> [Action item]: Instruction for the data below: set down exactly the lines from the line with "Instruction: Edit the" to the line with "Star the Accom", inclusive, and no others.

Items from a data source
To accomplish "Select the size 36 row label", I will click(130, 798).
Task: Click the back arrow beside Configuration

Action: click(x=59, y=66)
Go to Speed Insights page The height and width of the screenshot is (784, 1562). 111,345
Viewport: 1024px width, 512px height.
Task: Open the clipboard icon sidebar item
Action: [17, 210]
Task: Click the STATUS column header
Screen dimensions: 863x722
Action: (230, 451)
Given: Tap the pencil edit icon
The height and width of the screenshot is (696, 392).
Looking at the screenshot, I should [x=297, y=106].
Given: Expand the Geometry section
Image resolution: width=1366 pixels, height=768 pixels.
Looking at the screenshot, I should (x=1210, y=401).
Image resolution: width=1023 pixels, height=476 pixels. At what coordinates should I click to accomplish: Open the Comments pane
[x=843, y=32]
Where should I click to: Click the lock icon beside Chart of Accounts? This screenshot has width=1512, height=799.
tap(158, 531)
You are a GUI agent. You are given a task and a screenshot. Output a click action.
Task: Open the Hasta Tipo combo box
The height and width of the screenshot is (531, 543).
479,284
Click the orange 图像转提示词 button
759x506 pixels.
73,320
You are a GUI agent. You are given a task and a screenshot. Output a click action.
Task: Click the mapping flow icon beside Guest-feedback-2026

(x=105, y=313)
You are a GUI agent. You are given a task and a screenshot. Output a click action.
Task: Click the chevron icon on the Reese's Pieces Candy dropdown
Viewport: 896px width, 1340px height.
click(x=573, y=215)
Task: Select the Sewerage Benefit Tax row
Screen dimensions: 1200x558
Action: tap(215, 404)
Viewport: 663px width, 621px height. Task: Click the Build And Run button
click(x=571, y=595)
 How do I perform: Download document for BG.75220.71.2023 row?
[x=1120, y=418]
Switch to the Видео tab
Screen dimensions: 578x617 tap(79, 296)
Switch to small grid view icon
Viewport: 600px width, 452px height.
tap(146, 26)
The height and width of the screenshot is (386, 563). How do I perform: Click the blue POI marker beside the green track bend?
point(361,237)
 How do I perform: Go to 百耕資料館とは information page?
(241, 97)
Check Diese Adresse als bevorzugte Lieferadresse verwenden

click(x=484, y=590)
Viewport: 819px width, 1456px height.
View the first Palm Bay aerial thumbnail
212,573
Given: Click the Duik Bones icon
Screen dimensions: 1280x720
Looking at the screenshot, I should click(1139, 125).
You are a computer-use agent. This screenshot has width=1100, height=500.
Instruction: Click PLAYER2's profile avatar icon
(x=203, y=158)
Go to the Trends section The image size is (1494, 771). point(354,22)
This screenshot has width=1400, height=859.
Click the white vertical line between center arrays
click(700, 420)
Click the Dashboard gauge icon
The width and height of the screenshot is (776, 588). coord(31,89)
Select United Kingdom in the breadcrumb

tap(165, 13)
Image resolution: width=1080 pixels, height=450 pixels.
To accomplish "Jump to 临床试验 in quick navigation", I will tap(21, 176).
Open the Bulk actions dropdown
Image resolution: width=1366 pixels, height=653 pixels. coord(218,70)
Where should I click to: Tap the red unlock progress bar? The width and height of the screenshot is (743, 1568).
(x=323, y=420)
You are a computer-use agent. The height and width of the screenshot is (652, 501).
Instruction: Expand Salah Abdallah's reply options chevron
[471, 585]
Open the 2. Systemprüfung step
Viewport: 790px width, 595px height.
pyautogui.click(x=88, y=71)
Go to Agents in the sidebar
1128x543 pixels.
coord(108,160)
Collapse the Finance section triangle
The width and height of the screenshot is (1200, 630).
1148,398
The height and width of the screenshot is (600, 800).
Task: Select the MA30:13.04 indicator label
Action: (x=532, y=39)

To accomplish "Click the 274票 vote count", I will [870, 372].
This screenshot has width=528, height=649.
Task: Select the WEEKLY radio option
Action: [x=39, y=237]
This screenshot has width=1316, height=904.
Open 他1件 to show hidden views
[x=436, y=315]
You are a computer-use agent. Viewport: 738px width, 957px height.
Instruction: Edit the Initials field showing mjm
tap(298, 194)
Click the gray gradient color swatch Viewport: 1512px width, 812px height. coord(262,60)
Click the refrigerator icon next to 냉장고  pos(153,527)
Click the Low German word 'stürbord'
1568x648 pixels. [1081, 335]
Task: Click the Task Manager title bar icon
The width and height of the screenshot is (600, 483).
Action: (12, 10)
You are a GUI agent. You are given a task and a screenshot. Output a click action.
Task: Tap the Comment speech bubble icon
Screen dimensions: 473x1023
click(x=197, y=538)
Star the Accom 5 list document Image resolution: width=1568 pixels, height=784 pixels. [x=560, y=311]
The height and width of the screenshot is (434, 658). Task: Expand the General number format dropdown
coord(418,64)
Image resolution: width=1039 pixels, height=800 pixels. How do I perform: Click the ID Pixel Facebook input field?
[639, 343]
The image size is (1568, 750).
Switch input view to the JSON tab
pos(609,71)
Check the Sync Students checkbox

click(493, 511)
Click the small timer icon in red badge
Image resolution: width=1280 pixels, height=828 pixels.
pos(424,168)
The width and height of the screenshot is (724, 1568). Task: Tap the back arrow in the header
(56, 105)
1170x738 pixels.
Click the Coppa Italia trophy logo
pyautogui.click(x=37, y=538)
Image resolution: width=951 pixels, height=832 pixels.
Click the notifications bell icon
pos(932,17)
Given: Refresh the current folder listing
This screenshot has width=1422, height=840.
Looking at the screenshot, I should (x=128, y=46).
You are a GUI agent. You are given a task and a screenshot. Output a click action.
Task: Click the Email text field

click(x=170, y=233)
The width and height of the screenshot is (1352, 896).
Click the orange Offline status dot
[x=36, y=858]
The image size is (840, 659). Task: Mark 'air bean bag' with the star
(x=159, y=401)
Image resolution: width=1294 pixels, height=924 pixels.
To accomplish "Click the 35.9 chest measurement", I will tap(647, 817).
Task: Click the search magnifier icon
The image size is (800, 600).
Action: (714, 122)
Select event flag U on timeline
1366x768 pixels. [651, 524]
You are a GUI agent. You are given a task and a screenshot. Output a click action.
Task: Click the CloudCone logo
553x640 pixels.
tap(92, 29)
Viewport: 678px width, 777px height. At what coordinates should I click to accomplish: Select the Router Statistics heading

> [Output for this exercise]:
Instruction: Edit the Initials field showing mjm
tap(298, 194)
Click the gray gradient color swatch Viewport: 1512px width, 812px height. coord(262,60)
Click the refrigerator icon next to 냉장고  pos(153,527)
Click the Low German word 'stürbord'
1568x648 pixels. [1081, 335]
Task: Click the Task Manager title bar icon
The width and height of the screenshot is (600, 483).
Action: (12, 10)
You are a GUI agent. You are given a task and a screenshot. Output a click action.
Task: Tap the Comment speech bubble icon
Screen dimensions: 473x1023
click(x=197, y=538)
Star the Accom 5 list document Image resolution: width=1568 pixels, height=784 pixels. [x=560, y=311]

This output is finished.